Location
- 32433 Highway 228 Halsey, Oregon 97348 United States
- Coordinates: 44°23′26″N 123°05′15″W﻿ / ﻿44.390621°N 123.087451°W

Information
- Type: Public
- School district: Central Linn School District
- Principal: Dean Rech
- Teaching staff: 20.00 (FTE)
- Grades: 7-12
- Enrollment: 135 (2023-24)
- Student to teacher ratio: 15.80
- Colors: Blue, scarlet red, and white
- Athletics conference: OSAA Tri-River Conference 2A-3
- Mascot: Cobra
- Rival: East Linn Christian Academy
- Website: http://centrallinn.k12.or.us/

= Central Linn High School =

Central Linn High School is a public high school in Halsey, Oregon, United States.

==Academics==
In 2008, 75% of the school's seniors received a high school diploma. Of 56 students, 42 graduated, eight dropped out, three received a modified diploma, and three were still in high school the following year.

==Sports==
In the 2009–2010 season, the boys' basketball team made it to the state tournament and took second place to Portland Christian.

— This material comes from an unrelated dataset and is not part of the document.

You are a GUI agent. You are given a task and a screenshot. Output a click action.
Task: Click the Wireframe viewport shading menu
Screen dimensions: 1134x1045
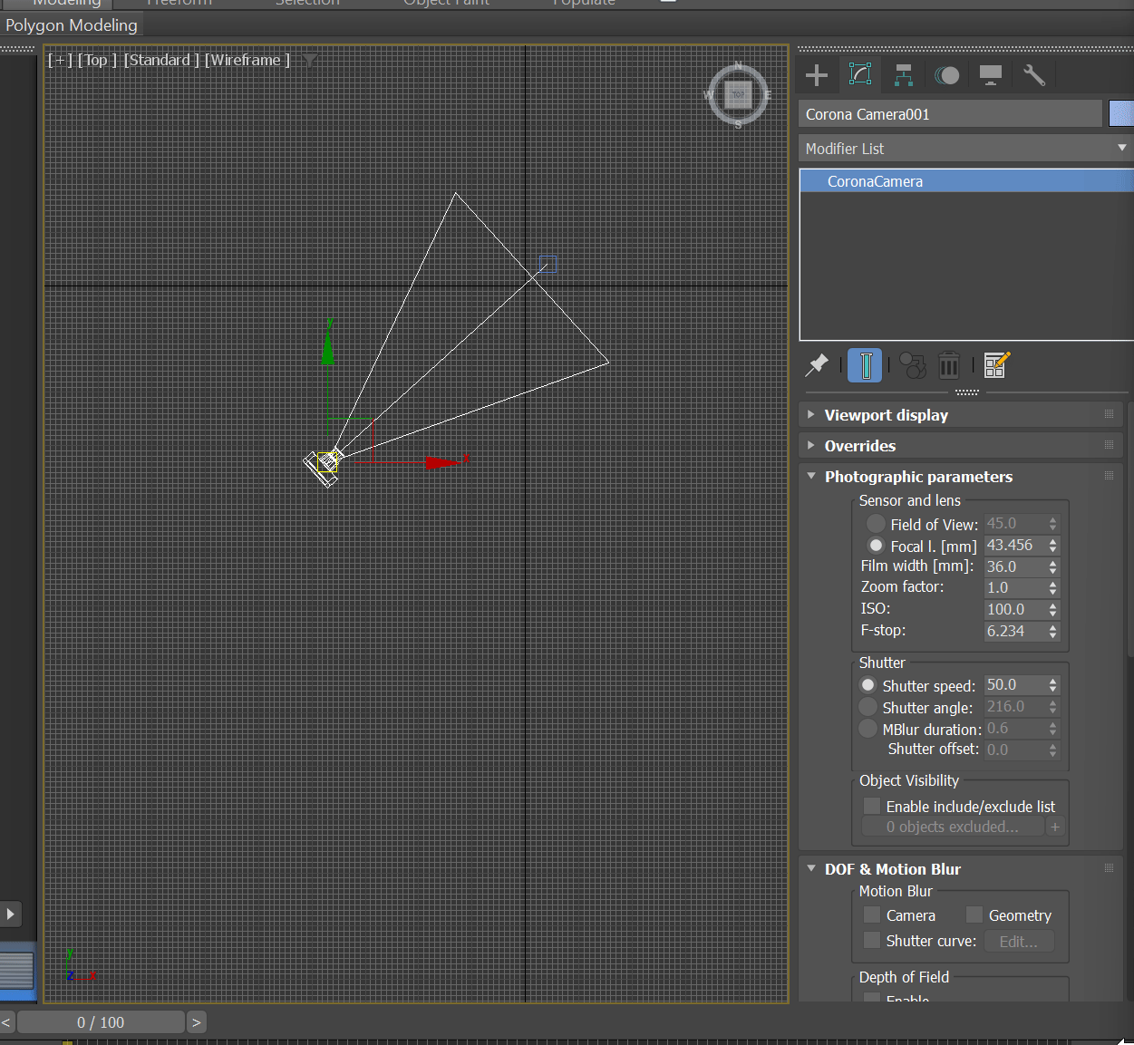[x=247, y=60]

In the following season, they returned to the same tournament and took second once again, this time to Western Mennonite, whom they had previously beaten twice in league play. In the 2010–2011 season, Zachary Holloway set a record for points scored by a single player in the tournament with 36 points.

The high school boys' track team has won twelve 1A/2A state championships (1967, 1969, 1970, 1971, 1978, 1983, 1987, 2011, 2012, 2013, 2014, and 2015).

The girls basketball team has been to the state playoffs 3 consecutive years (2017/18, 18/19, and 19/20), finishing 4th in 18/19 and 6th in 19/20.